▶ _Directions_: Reproduce, unchanged, the lines between the one holding "The image size is (1364, 896)." and the last line of the records, including both ends, but no pictures.

▶ _Records supplied_:
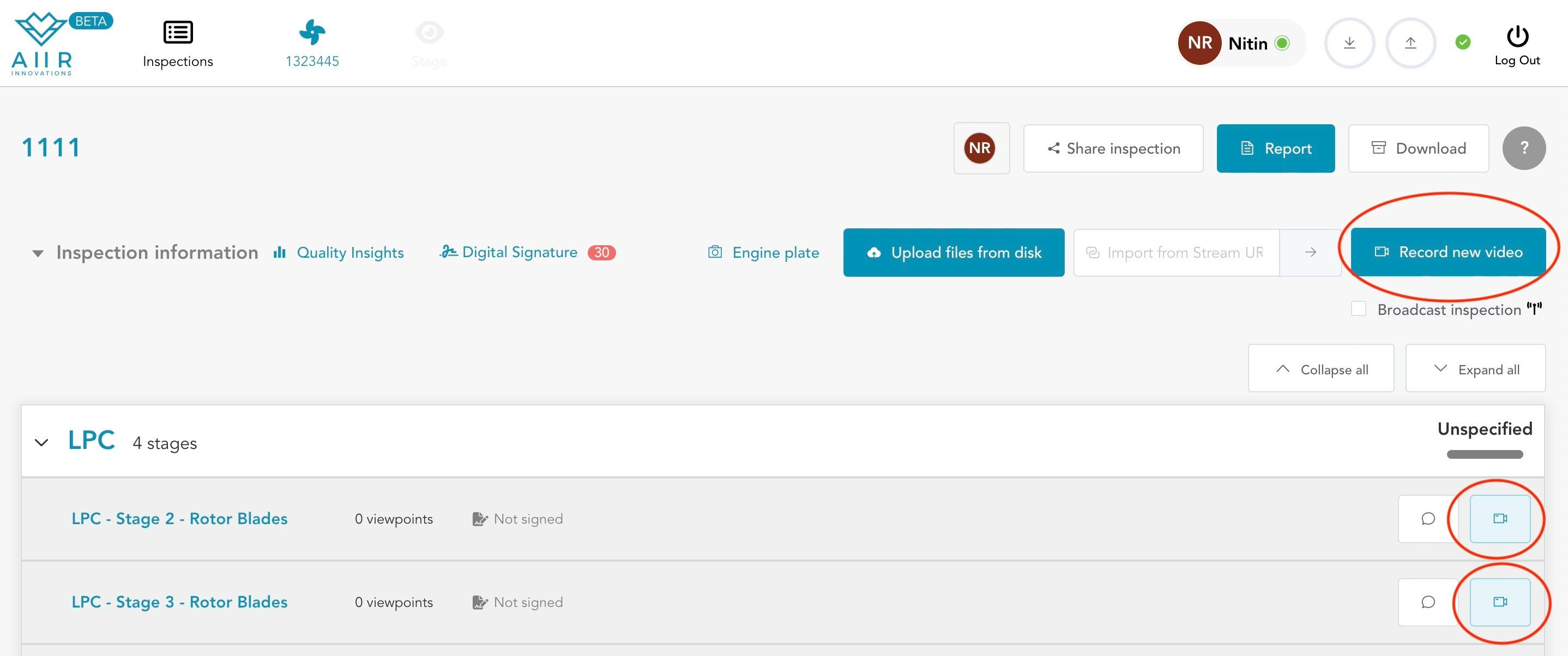Open engine 1323445 fan icon
Viewport: 1568px width, 656px height.
coord(312,33)
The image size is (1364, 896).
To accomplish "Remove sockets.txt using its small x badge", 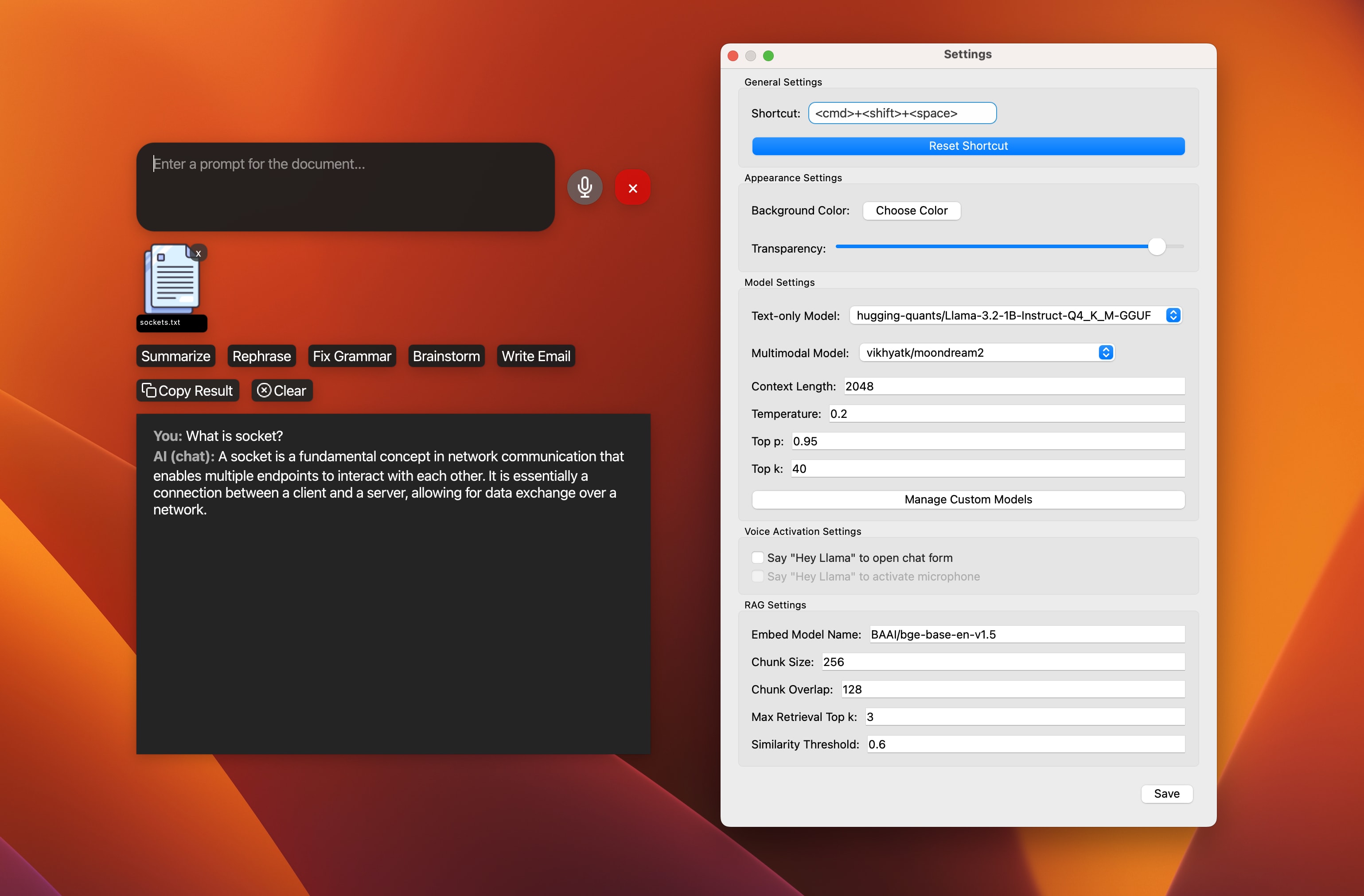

▶ _Exercise answer_:
The image size is (1364, 896).
To accomplish "Remove sockets.txt using its small x badge", 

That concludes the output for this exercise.